During the Holocaust, so many Polish men and women risked their lives to protect their Jewish friends - and one Israeli organization, From the Depths, decided to honor some of these inspiring men and women by hosting a dance in Warsaw where the commander of the Auschwitz death camp went to trial. The group listened to 1930s music and danced in celebration together.
From the Depths, a group established in 2014, held the dance Sunday for the Polish Society of the Righteous among the Nations at the auditorium of the Polish Teachers’ Union, which on March 11, 1947, saw the opening of the trial of Rudolf Höss. He was sentenced to death and hanged three weeks later.
“We selected the venue because of its symbolic importance, but the activity was not a political statement but part of our commitment to try to give back just a little bit to these people,” said From the Depths’ British-Israeli founder, Jonny Daniels.
Roughly 6,500 Poles have been recognized as Righteous Among the Nations — the highest number of any country. Fewer than 300 of them are still alive.
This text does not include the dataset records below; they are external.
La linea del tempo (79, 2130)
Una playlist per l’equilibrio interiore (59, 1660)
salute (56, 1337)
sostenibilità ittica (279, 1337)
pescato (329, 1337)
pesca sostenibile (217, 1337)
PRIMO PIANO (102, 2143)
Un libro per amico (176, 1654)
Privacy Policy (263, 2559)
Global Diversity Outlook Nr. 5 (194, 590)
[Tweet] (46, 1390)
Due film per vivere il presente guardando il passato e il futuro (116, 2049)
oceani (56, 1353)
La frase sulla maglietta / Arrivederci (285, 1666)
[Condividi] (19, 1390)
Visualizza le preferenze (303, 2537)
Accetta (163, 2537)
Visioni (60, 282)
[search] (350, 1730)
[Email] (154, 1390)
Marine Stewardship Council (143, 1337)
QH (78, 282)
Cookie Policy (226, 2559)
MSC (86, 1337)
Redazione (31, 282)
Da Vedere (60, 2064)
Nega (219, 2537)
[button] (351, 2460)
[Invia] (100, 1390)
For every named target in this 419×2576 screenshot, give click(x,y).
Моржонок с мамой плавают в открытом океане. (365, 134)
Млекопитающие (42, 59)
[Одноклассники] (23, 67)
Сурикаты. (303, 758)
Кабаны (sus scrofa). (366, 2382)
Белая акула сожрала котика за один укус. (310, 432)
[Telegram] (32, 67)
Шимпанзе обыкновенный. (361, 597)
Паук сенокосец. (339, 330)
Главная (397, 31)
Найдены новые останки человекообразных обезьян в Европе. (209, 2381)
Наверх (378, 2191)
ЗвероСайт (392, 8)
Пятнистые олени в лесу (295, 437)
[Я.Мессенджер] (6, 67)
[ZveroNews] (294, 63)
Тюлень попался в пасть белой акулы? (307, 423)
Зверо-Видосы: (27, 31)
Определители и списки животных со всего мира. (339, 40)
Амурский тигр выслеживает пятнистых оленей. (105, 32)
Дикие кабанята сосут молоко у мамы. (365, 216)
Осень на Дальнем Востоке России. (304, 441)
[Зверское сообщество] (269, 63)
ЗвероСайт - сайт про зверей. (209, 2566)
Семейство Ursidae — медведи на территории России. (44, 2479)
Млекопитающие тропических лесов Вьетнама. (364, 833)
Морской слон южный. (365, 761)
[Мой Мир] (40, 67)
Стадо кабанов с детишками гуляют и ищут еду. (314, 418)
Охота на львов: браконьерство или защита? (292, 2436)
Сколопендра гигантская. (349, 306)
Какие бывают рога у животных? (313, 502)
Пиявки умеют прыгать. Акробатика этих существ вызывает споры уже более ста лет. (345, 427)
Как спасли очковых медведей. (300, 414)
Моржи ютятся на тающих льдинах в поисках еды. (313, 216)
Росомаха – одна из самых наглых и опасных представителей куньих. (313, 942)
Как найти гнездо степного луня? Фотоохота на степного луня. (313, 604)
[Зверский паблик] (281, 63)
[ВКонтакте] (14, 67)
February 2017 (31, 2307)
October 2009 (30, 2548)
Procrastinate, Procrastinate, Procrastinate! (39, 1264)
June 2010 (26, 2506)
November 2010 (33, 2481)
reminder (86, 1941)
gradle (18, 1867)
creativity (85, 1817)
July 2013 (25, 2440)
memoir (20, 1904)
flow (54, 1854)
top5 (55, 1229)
At the event, Daniels danced to 1930s music with several righteous, including Anna Stupnicka, a member of the association who helped hide three Jews in her apartment and smuggled food into the Warsaw Ghetto, and Alicia Schnepf, secretary of the society and mother of Ryszard Schnepf, Poland’s ambassador to the United States. Also present was the Israeli soccer coach Avram Grant, who is on the board of From the Depths, and Polish officials as well as Israel’s ambassador to Poland, Anna Azari.